[Saved entries]
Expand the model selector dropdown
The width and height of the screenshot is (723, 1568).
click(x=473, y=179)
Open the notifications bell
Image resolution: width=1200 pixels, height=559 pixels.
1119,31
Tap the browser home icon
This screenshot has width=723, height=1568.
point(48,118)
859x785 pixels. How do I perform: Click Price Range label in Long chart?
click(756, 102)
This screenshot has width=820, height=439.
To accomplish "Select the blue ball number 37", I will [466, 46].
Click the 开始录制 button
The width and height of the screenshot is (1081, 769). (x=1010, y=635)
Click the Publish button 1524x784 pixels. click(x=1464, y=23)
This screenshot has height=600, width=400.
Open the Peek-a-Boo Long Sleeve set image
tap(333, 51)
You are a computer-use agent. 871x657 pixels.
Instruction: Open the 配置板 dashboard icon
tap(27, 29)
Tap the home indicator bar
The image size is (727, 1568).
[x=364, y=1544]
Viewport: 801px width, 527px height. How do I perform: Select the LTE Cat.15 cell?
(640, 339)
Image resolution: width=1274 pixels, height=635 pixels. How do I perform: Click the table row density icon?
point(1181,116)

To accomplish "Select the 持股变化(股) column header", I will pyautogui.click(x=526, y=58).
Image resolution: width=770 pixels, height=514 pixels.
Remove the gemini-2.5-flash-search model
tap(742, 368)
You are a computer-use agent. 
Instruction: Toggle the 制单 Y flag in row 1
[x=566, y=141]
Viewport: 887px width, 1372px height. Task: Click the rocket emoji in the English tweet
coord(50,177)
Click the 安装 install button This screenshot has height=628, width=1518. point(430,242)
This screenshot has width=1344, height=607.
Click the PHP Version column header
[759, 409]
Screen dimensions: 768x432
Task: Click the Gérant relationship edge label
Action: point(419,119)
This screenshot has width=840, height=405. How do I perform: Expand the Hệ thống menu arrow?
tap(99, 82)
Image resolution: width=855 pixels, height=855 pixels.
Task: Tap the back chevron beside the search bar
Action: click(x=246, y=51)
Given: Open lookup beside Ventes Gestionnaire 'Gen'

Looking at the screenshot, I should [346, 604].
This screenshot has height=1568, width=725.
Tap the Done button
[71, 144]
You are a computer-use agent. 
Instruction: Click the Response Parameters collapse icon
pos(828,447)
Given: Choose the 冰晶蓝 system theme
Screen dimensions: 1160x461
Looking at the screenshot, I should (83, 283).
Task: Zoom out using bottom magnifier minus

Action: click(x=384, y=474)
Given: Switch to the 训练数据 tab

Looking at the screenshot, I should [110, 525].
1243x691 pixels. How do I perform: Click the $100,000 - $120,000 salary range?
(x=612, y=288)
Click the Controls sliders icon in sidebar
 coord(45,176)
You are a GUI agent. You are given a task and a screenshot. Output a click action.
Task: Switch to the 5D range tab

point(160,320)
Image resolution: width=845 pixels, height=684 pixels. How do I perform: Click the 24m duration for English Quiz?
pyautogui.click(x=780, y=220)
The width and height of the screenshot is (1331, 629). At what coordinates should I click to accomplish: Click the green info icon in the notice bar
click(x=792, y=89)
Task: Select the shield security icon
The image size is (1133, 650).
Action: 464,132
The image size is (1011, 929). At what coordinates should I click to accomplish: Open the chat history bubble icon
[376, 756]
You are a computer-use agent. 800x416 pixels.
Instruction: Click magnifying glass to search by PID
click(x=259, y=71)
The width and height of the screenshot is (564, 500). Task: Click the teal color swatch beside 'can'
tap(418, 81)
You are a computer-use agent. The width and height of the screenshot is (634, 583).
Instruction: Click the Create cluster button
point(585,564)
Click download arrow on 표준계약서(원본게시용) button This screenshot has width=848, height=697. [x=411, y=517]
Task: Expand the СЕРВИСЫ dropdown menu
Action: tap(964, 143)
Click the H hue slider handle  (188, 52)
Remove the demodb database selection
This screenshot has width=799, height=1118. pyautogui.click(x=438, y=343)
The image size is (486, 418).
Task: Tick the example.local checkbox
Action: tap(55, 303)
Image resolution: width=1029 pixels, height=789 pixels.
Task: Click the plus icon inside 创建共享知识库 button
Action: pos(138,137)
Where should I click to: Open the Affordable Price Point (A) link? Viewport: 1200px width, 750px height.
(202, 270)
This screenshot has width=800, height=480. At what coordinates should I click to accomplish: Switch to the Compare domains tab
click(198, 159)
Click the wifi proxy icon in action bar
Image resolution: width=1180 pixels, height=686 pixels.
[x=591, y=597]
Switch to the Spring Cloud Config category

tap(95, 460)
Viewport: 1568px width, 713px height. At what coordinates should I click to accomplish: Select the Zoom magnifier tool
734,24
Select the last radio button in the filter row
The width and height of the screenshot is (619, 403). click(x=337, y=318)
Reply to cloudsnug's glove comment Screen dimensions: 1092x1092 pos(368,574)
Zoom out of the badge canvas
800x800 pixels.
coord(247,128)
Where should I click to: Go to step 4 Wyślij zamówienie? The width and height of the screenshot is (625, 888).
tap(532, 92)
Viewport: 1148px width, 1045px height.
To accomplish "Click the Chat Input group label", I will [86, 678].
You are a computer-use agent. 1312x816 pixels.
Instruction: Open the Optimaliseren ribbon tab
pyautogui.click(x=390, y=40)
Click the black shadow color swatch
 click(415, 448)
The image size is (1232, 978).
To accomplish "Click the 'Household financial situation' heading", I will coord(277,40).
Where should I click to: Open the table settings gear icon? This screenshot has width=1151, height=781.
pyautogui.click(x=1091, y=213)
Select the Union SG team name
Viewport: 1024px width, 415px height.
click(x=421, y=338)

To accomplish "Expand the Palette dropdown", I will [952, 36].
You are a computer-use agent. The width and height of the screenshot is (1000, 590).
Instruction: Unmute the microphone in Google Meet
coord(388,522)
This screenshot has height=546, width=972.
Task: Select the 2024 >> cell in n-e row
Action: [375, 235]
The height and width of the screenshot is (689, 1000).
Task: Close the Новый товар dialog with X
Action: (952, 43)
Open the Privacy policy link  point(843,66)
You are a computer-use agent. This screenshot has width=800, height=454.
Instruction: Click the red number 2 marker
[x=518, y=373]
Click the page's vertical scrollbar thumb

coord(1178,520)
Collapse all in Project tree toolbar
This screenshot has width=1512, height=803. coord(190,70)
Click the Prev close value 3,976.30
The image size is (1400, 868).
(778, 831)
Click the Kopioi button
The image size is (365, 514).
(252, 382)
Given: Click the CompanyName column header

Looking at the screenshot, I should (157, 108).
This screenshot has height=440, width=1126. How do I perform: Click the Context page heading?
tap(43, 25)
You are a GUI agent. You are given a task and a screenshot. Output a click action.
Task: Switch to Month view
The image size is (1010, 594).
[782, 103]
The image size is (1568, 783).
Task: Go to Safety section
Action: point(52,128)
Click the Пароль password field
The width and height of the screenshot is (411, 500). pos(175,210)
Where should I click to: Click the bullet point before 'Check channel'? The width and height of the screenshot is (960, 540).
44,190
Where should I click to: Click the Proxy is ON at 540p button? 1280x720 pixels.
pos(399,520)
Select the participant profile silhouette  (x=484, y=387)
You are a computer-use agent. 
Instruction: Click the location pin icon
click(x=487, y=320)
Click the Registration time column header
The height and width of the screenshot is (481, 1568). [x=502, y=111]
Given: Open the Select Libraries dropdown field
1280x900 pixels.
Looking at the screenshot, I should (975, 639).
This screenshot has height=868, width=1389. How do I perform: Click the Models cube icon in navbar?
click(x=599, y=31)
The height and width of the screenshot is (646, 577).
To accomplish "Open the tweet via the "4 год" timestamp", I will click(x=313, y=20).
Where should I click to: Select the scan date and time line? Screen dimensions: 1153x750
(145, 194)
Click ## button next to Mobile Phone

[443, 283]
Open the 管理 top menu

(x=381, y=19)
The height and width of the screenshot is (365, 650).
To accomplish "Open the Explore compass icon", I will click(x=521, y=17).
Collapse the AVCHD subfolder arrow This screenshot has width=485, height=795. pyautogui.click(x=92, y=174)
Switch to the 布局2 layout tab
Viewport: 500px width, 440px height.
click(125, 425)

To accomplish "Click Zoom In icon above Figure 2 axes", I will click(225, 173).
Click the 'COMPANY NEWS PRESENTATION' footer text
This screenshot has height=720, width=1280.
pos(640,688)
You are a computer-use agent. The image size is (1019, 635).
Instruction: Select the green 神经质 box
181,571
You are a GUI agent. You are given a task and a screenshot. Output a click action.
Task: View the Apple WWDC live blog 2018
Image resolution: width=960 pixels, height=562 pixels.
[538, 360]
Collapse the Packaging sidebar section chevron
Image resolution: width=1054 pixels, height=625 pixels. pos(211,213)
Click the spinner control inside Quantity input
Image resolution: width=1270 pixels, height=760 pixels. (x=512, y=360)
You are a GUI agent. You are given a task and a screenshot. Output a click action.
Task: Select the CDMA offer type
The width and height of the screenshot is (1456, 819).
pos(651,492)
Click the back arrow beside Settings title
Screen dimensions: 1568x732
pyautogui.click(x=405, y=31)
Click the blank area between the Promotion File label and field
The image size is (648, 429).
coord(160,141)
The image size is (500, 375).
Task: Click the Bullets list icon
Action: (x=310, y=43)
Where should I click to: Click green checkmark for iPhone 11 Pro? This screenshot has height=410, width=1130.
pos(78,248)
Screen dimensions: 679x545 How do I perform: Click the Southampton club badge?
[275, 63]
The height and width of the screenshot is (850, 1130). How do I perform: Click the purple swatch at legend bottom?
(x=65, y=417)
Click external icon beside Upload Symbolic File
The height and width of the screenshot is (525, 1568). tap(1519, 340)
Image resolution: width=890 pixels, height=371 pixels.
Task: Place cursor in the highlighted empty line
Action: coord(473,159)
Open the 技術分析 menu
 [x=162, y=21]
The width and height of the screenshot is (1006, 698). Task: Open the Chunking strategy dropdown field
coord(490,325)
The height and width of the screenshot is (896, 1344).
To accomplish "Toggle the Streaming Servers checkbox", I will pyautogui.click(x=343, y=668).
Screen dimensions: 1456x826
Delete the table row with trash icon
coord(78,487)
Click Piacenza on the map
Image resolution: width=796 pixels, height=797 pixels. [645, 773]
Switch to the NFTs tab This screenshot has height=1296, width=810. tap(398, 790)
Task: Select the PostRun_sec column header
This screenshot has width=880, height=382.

EXERCISE | Retype exactly, and only, the lines above from the one where "This screenshot has height=1568, width=725." occurs up to and including the one where "Click the H" occurs.

RESPONSE TO THE TASK |
This screenshot has height=1568, width=725.
Tap the Done button
[71, 144]
You are a computer-use agent. 
Instruction: Click the Response Parameters collapse icon
pos(828,447)
Given: Choose the 冰晶蓝 system theme
Screen dimensions: 1160x461
Looking at the screenshot, I should (83, 283).
Task: Zoom out using bottom magnifier minus

Action: click(x=384, y=474)
Given: Switch to the 训练数据 tab

Looking at the screenshot, I should [110, 525].
1243x691 pixels. How do I perform: Click the $100,000 - $120,000 salary range?
(x=612, y=288)
Click the Controls sliders icon in sidebar
 coord(45,176)
You are a GUI agent. You are given a task and a screenshot. Output a click action.
Task: Switch to the 5D range tab

point(160,320)
Image resolution: width=845 pixels, height=684 pixels. How do I perform: Click the 24m duration for English Quiz?
pyautogui.click(x=780, y=220)
The width and height of the screenshot is (1331, 629). At what coordinates should I click to accomplish: Click the green info icon in the notice bar
click(x=792, y=89)
Task: Select the shield security icon
The image size is (1133, 650).
Action: 464,132
The image size is (1011, 929). At what coordinates should I click to accomplish: Open the chat history bubble icon
[376, 756]
You are a computer-use agent. 800x416 pixels.
Instruction: Click magnifying glass to search by PID
click(x=259, y=71)
The width and height of the screenshot is (564, 500). Task: Click the teal color swatch beside 'can'
tap(418, 81)
You are a computer-use agent. The width and height of the screenshot is (634, 583).
Instruction: Click the Create cluster button
point(585,564)
Click download arrow on 표준계약서(원본게시용) button This screenshot has width=848, height=697. [x=411, y=517]
Task: Expand the СЕРВИСЫ dropdown menu
Action: tap(964, 143)
Click the H hue slider handle  (188, 52)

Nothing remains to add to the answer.